== GOAL ==
According to the interview transcript below on remembering Mandela, why does Dooley consider it unhelpful to turn Mandela into a mythical figure? Answer in one to three sentences.

== TEXT PROVIDED ==
------

They're trying to get the police to actually issue a report. So, you know, there are these sort of grassroots aspiring Mandelas in so many parts of the world. And I think they need, you know, encouragement and support, and we can help do that.

HEADLEE: Brian, how does it change the effort Nicholas is talking about there by a remembrance of Mandela? Many people have pointed out that Martin Luther King, for example, has become a bit of a saint, that he's become this icon, inhuman, in some ways.

DOOLEY: Yeah, and I think that's a bit unhelpful. I have to say, some of the stuff we've seen over this last week, that it sets the bar so high that if you make Mandela into this mythical, impossible to really emulate figure, then you're going to say, well, where's the Mandela in this struggle or that struggle? And the truth is, he wasn't perfect. He was a man who did some brilliant things. But I think if we set the bar at an unrealistic level for everybody else to reach and then say, well, you're no Mandela, then that's not really helpful.

HEADLEE: Nicholas, what do you think about that? Do we have to be careful in how we memorialize Mandela?

KRISTOF: You know, I think that the most important lessons we have as Americans to focus on is not for other people, but for us. And I think there is a real lesson about mistakes we made in the past and what we can do now and that is to stand on the right side of history and to resist the pressures of Realpolitiks or expediency to stand with some tyrant who is our ally at the moment. And there are so many cases where if President Obama wants to put his lofty rhetoric into practical use, he can speak up, not only about the legacy of Mandela, but also for political prisoners in Ethiopia, in Bahrain.

------

== ITEMS ==

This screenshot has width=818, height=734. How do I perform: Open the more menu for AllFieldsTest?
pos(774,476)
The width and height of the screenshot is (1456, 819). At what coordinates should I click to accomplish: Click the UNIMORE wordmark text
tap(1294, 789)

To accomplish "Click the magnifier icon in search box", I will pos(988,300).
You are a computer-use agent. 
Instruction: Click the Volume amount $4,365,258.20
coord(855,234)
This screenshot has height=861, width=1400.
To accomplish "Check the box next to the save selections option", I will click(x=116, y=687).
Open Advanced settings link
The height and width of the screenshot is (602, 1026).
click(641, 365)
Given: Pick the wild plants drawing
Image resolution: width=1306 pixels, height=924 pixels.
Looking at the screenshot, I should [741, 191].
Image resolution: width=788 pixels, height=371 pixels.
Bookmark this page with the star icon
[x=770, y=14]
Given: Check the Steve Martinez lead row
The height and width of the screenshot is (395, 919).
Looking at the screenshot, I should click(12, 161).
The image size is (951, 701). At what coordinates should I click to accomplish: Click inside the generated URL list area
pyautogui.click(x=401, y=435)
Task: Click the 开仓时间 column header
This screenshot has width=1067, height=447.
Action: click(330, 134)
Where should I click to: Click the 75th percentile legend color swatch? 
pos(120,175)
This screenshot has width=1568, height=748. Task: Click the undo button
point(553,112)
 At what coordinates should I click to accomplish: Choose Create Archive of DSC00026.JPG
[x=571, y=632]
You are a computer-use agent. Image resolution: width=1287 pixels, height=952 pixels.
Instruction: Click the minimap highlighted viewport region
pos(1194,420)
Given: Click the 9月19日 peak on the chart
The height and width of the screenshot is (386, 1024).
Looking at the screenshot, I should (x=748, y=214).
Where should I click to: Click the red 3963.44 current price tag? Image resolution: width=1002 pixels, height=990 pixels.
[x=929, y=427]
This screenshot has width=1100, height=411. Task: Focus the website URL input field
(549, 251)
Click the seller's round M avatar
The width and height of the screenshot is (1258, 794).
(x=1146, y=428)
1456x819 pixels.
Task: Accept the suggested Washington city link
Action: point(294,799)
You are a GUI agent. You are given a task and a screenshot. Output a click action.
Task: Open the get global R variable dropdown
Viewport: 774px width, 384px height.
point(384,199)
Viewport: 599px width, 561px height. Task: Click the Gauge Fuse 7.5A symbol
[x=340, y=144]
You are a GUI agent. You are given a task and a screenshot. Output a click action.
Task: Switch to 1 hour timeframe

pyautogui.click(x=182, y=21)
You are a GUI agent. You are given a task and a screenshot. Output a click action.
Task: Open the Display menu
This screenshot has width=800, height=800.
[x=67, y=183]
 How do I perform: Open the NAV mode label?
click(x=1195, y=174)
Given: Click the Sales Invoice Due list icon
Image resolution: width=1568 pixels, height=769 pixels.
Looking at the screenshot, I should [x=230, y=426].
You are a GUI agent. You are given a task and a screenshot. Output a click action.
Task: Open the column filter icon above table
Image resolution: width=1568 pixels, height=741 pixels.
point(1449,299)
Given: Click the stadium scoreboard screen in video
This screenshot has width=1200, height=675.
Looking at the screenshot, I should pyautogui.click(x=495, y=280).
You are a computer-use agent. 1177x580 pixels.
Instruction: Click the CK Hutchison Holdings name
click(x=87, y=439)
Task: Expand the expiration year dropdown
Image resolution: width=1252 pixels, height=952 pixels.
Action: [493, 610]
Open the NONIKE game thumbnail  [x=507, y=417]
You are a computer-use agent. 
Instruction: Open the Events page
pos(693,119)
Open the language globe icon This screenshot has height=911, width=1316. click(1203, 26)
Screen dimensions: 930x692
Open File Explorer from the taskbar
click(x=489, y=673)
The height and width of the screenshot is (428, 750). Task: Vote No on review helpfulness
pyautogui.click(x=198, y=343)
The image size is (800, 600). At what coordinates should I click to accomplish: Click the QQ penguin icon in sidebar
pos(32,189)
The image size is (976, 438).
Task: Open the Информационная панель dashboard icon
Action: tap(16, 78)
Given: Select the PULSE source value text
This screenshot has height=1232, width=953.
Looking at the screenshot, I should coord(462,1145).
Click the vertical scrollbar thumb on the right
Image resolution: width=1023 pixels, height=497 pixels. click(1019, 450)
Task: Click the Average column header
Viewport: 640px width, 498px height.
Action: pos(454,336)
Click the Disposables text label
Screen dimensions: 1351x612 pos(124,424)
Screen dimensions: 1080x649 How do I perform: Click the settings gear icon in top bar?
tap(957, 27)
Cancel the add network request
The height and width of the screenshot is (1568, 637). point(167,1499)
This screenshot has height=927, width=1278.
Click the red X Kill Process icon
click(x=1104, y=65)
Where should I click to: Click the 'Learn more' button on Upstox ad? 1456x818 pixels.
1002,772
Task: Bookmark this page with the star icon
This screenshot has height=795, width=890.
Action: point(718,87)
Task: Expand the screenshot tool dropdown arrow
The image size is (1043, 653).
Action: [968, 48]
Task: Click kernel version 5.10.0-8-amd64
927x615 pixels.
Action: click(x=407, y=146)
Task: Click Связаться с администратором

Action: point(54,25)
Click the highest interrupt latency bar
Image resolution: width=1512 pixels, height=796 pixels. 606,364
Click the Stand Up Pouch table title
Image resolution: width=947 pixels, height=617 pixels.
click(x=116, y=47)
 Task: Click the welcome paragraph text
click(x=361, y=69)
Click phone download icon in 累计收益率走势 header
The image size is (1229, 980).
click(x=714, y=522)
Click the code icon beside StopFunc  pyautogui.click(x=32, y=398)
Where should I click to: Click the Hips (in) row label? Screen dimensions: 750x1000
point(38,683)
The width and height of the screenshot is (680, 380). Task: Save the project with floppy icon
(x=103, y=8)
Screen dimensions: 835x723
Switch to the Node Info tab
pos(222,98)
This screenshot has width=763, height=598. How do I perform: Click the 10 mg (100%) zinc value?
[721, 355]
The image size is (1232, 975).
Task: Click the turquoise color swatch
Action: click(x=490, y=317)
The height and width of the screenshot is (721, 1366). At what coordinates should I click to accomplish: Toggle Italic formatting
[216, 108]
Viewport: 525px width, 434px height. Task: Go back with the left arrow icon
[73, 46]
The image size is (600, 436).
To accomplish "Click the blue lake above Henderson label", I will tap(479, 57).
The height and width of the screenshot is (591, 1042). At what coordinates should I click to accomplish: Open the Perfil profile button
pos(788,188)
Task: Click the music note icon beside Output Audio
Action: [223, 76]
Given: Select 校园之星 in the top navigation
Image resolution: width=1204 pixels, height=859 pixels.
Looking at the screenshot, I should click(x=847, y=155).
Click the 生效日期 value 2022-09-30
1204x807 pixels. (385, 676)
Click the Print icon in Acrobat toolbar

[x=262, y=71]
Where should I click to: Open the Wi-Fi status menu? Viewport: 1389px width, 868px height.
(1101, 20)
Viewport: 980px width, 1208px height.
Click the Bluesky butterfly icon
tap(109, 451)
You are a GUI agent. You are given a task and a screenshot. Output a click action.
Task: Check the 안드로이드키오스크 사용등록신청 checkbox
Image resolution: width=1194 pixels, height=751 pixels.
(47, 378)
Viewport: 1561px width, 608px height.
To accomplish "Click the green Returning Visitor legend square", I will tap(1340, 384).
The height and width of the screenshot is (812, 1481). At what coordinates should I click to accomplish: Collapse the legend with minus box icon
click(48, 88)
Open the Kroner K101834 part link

------

== FULL OUTPUT ==
Dooley says that making Mandela a mythical figure who is impossible to emulate sets the bar at an unrealistic level for everyone else. People then ask where the Mandela is in a given struggle and dismiss others with "you're no Mandela." He also notes that Mandela was not perfect but a man who did some brilliant things.